Voice AI Systems Are Vulnerable to Hidden Audio Attacks

Overview

New research to be presented at the IEEE Symposium on Security and Privacy shows that voice AI systems can be hijacked by sounds hidden in audio that are imperceptible to human ears. The technique, called AudioHijack, manipulates large audio-language models into executing unauthorized commands such as web searches, file downloads and sending emails with user data. The attack works regardless of the user's spoken instructions and can be reused against the same model.

Key Takeaways

Researchers showed that an audio clip undetectable to human ears can manipulate a voice AI model's behavior.
The technique, called AudioHijack, exploits the fact that large audio-language models accept instructions in audio form.
The attack achieved an average success rate of 79 to 96 percent across tested models.
It is context-agnostic, working regardless of the user's spoken instructions, and can be reused to attack the same model repeatedly.
The team tested 13 leading open models, including commercial AI voice services from Microsoft and Mistral.

Stats & Key Facts

#Average success rate of 79 to 96 percent
#Tested against 13 leading open models
#It takes about half an hour to train the malicious signal

Voice AI Systems Are Vulnerable to Hidden Audio Attacks

What the attack does

The research targets generative audio models that can take actions.

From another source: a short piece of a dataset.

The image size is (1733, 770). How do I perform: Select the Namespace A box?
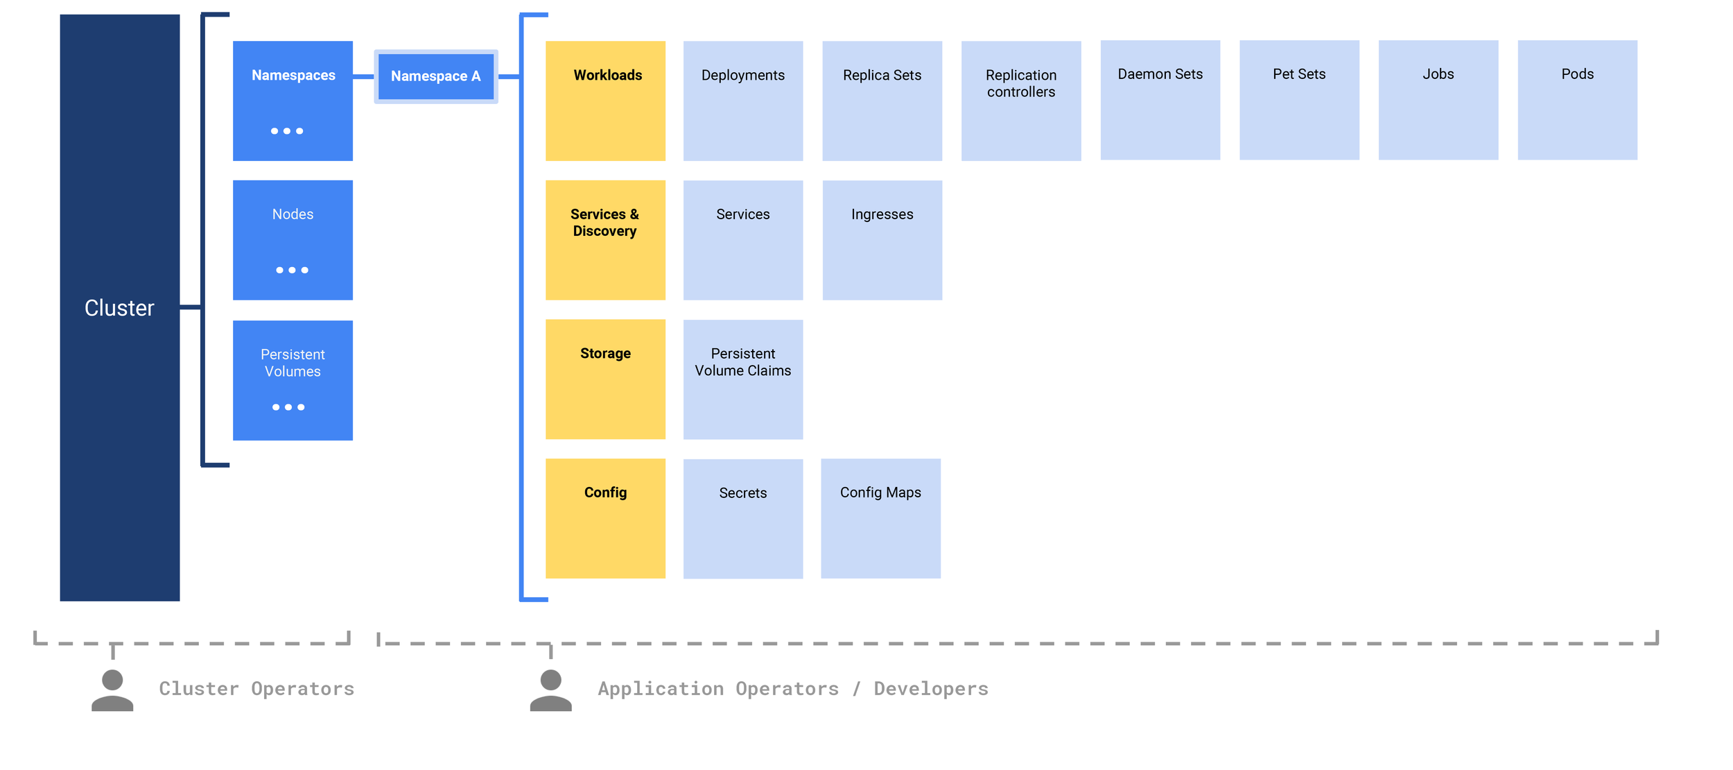435,76
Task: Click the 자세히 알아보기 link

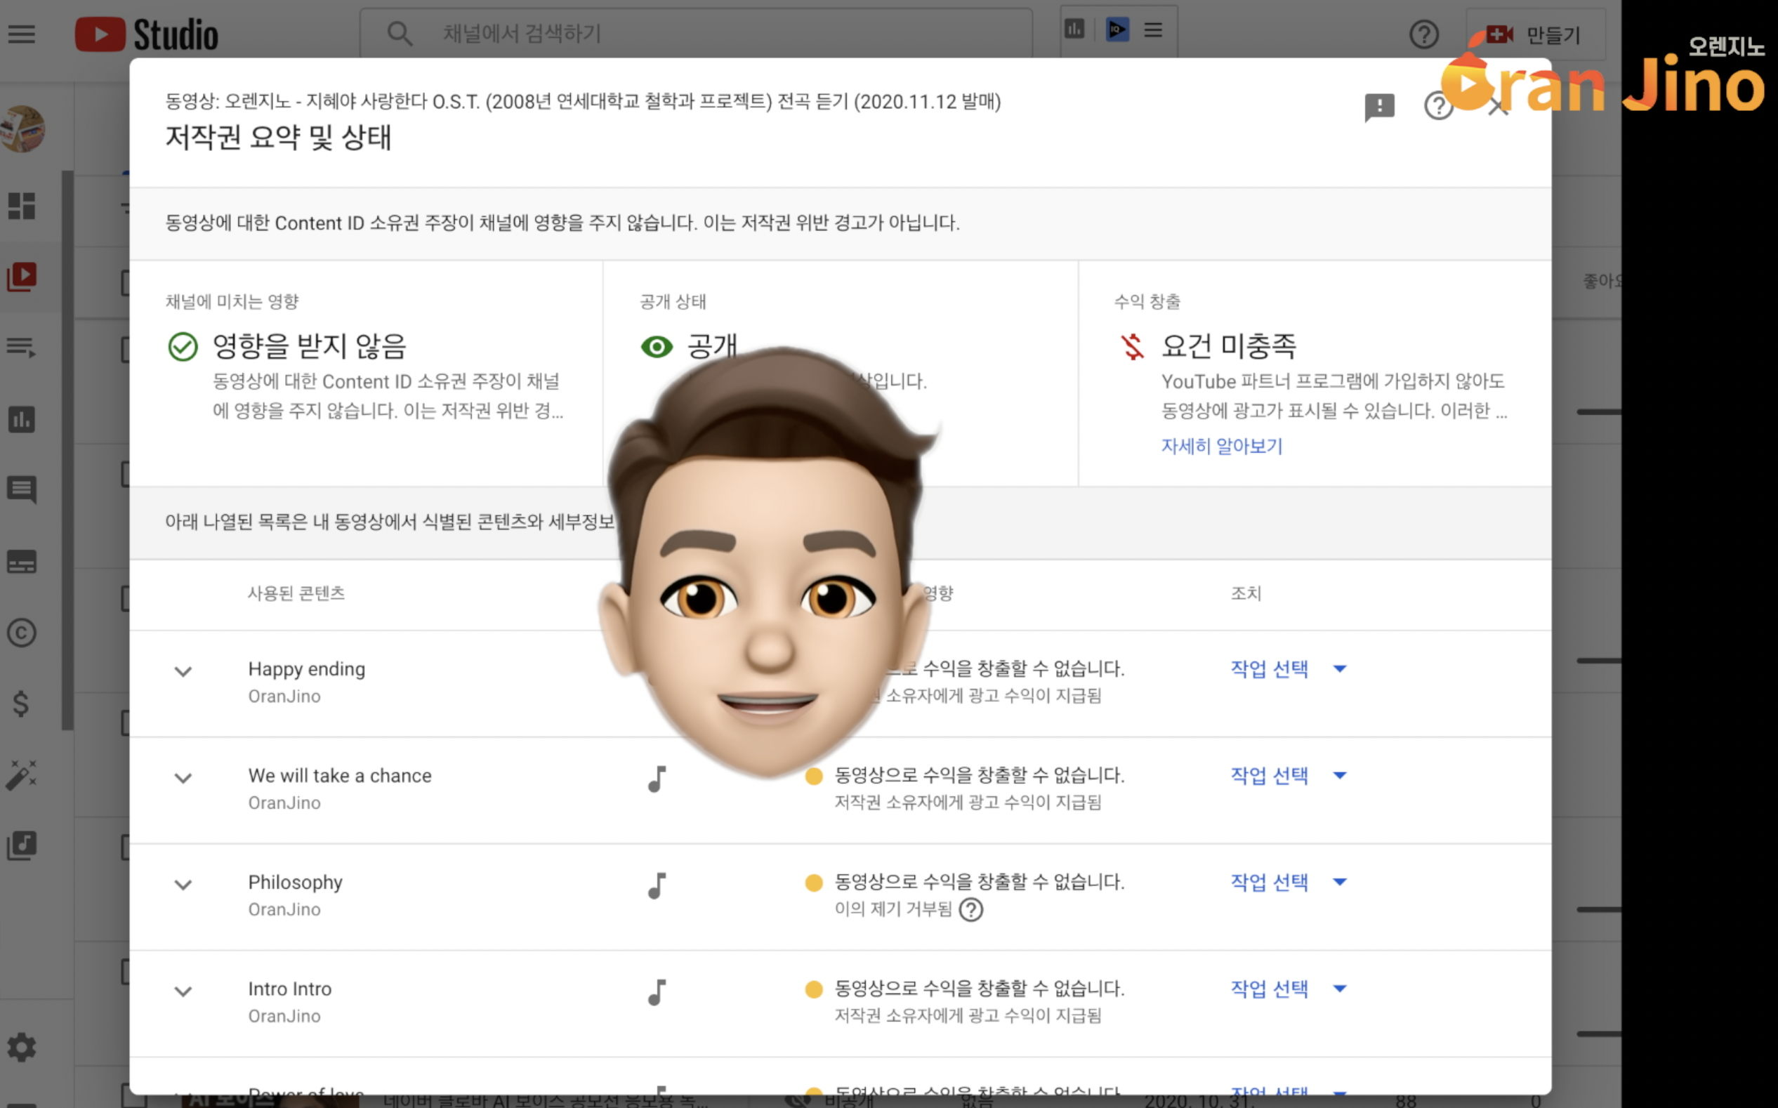Action: pos(1221,446)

›A modified clip undetectable to human ears manipulates model behavior.
›It can coax models into sensitive web searches and downloading files from attacker-controlled sources.
›It can make models send emails containing user data.

The clips are designed to work regardless of what instructions the user provides alongside the audio, so they can be reused to attack the same model multiple times. The work is due to be presented at the IEEE Symposium on Security and Privacy in San Francisco.

How AudioHijack works

›It exploits that large audio-language models can receive instructions in audio format.
›Malicious instructions are hidden in manipulated clips.
›The attacker manipulates only the audio data being processed, not the user's instructions.

Lead author Meng Chen, a Ph.D. student at Zhejiang University in China, said it takes just half an hour to train the signal, and because the signal is context-agnostic it can be used to attack the target model whenever the attacker wants, no matter what the user says.

How it differs from prior work

›The research builds on years of work into adversarial audio examples.
›Previous work focused on inducing incorrect predictions in one-way tasks like speech recognition.
›This work targets generative models that produce responses and take actions.

Many previous attacks required the attacker to control both the final audio input and the original instructions, essentially acting as the user. Here, the attacker manipulates only the audio data being processed, which makes it possible to attack a model while it is being used by someone else.

The technique

›The method adjusts the numerical values representing the audio waveform.
›Changes do not significantly alter how the audio sounds.
›An optimization algorithm repeatedly tweaks the clip and measures the impact on the model.

Applying this to generative models is harder because those models break audio into chunks assigned to numerical representations called tokens, rather than providing fine-grained feedback on tiny changes to raw audio.

Real-world scenarios

›Hiding malicious instructions in online videos, music clips or voice notes that users query an AI about.
›Broadcasting malicious audio on a Zoom call later uploaded to AI transcription services.
›Injecting malicious audio into a live voice chat with an AI in real time.

Chen said the team's more recent, unpublished studies demonstrated the ability to inject malicious audio into a live voice chat with an AI in real time.

Frequently Asked Questions

What is AudioHijack?

It is a technique that hides malicious instructions in audio clips imperceptible to human ears to make large audio-language models perform unauthorized actions.

How effective is the attack?

The researchers report an average success rate of 79 to 96 percent across the models they tested.

What models were tested?

The team tested 13 leading open models, including commercial AI voice services from Microsoft and Mistral.

Why is this attack hard to defend against?

The clips sound normal to humans, are context-agnostic so they work regardless of the user's spoken instructions, and can be reused against the same model.

What harmful actions can result?

Researchers showed models could be made to conduct sensitive web searches, download files from attacker-controlled sources, and send emails containing user data.

The findings highlight a security flaw in audio-language models that accept spoken instructions, since hidden audio can drive them to act without a user's knowledge.